Today I went to the shop and bought food for the weekend. Lazy food. After several cups of tea, and a couple of episodes of ‘Criminal Minds’ I even put the food away. And after a bit of Twitter and a couple more episodes of ‘Criminal Minds’ and almost certainly some more tea I am going to have a shower. AND THAT’S ALL I’M GOING TO DO TODAY.
Tomorrow I have to go out in the morning to run an errand and get some more gas and then in the afternoon I am going to settle down and watch the Olympics. And that’s going to be my pattern for the next two weeks. I am going to do jobs in the mornings – I have this idea I want to make the house and garden a nice place to be, finally put up lightshades, that kind of thing – and in the afternoons I am going to watch the Olympics. AND I AM NOT GOING TO FEEL GUILTY ABOUT IT.
I have finally taken on board what the professionals in my life have been trying to tell me for a while. I have very high expectations of myself and I need to develop some self-compassion. There will time and enough for classes and courses and all those things we want to do – for now I need to SLOW DOWN. I am trying to come to terms with issues over my diagnosis, and I am in the middle of therapy.

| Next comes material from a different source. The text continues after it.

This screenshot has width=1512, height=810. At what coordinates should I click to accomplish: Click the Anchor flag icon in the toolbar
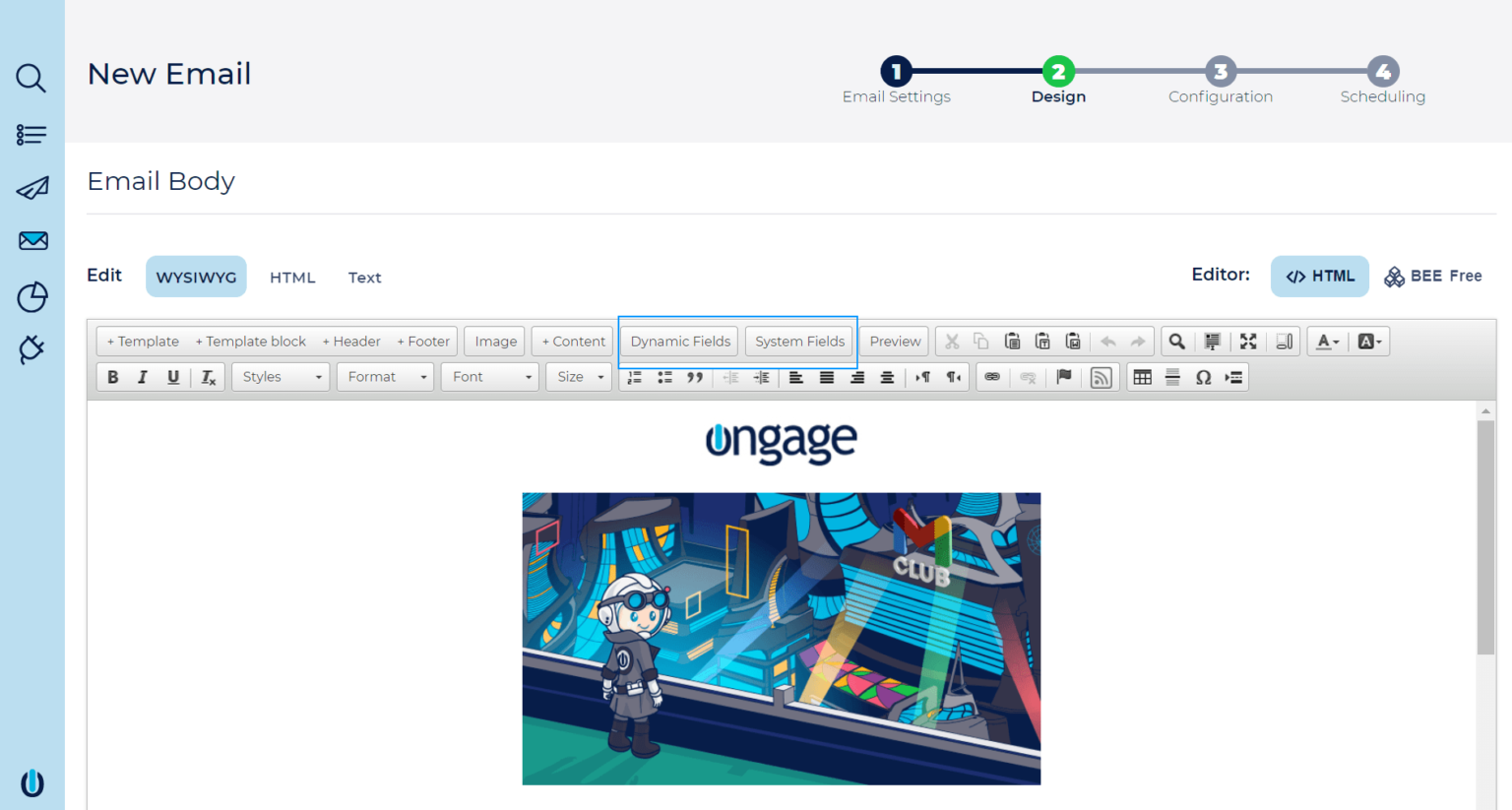(1064, 377)
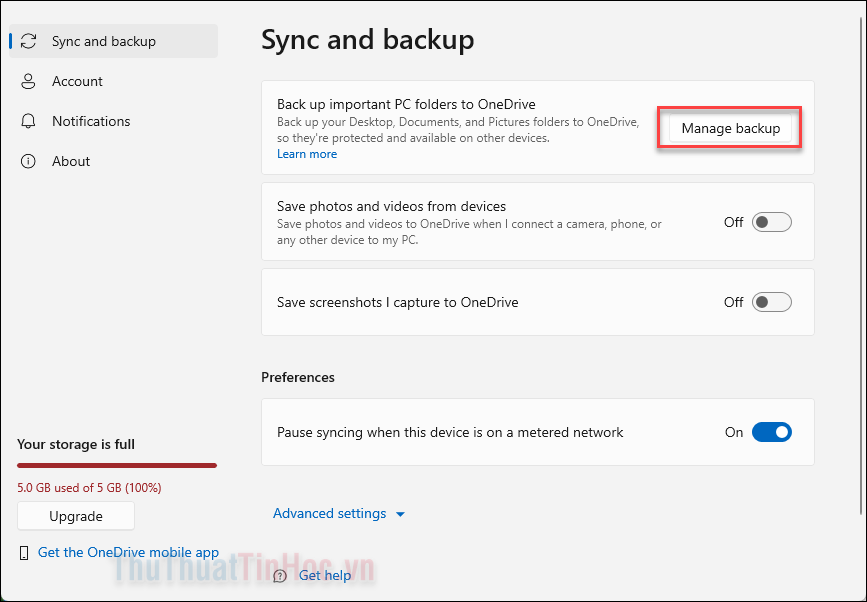
Task: Click the Get help question mark icon
Action: [280, 575]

Big changes are happening in my internal world and I need to get better at accepting, communicating and cooperating with my other selves, and dealing with their various fears and paranoias, or we’ll be heading for another disaster (also known as a hospital admission). I REALLY want to avoid that, so I need to change tack now.
In other news: I failed to tell Dr B I didn’t want to see him any more, I suspect because I don’t want to let go of the space it offers me, and his gentleness; I am going to do some work with my OTA getting to know the voices/parts/presences via collage making if my psychologist okays it; and, if the funding comes through, I should be getting a new support worker, this time someone who is herself an artist, a nature-lover and a book reader.
See, plenty to be getting on with, without me needing to create some kind of busy timetable of activities I will put myself under pressure to manage, and almost certainly fail to. Gentleness is the word of the day.